- _Record set_
========

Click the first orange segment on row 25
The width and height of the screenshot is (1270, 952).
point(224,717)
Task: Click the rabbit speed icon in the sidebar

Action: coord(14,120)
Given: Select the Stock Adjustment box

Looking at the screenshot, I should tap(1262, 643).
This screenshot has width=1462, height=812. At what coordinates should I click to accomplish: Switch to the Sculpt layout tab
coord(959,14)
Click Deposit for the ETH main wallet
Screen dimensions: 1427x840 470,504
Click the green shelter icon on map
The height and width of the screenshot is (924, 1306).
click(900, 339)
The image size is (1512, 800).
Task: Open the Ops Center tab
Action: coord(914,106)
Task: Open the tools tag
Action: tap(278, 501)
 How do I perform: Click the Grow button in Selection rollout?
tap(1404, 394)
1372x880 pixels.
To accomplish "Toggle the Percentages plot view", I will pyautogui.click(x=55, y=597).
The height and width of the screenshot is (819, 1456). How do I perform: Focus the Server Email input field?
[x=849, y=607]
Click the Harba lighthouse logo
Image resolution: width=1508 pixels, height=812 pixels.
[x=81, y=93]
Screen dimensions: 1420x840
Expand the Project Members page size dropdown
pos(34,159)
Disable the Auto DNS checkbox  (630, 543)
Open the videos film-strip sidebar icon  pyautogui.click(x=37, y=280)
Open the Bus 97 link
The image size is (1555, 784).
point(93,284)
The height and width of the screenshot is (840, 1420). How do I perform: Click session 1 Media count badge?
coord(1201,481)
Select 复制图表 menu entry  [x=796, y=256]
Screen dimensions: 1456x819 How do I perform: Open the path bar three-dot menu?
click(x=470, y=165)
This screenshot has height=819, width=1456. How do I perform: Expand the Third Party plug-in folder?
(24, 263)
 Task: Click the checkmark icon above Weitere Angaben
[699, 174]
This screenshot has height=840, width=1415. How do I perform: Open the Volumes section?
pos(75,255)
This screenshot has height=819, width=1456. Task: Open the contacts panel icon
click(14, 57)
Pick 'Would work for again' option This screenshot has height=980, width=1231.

========

- _The task_
All of the material is to be retyped verbatim.

- _Solution_
Click the first orange segment on row 25
The width and height of the screenshot is (1270, 952).
point(224,717)
Task: Click the rabbit speed icon in the sidebar

Action: coord(14,120)
Given: Select the Stock Adjustment box

Looking at the screenshot, I should tap(1262, 643).
This screenshot has width=1462, height=812. At what coordinates should I click to accomplish: Switch to the Sculpt layout tab
coord(959,14)
Click Deposit for the ETH main wallet
Screen dimensions: 1427x840 470,504
Click the green shelter icon on map
The height and width of the screenshot is (924, 1306).
click(900, 339)
The image size is (1512, 800).
Task: Open the Ops Center tab
Action: coord(914,106)
Task: Open the tools tag
Action: tap(278, 501)
 How do I perform: Click the Grow button in Selection rollout?
tap(1404, 394)
1372x880 pixels.
To accomplish "Toggle the Percentages plot view", I will pyautogui.click(x=55, y=597).
The height and width of the screenshot is (819, 1456). How do I perform: Focus the Server Email input field?
[x=849, y=607]
Click the Harba lighthouse logo
Image resolution: width=1508 pixels, height=812 pixels.
[x=81, y=93]
Screen dimensions: 1420x840
Expand the Project Members page size dropdown
pos(34,159)
Disable the Auto DNS checkbox  (630, 543)
Open the videos film-strip sidebar icon  pyautogui.click(x=37, y=280)
Open the Bus 97 link
The image size is (1555, 784).
point(93,284)
The height and width of the screenshot is (840, 1420). How do I perform: Click session 1 Media count badge?
coord(1201,481)
Select 复制图表 menu entry  [x=796, y=256]
Screen dimensions: 1456x819 How do I perform: Open the path bar three-dot menu?
click(x=470, y=165)
This screenshot has height=819, width=1456. How do I perform: Expand the Third Party plug-in folder?
(24, 263)
 Task: Click the checkmark icon above Weitere Angaben
[699, 174]
This screenshot has height=840, width=1415. How do I perform: Open the Volumes section?
pos(75,255)
This screenshot has height=819, width=1456. Task: Open the contacts panel icon
click(14, 57)
Pick 'Would work for again' option This screenshot has height=980, width=1231.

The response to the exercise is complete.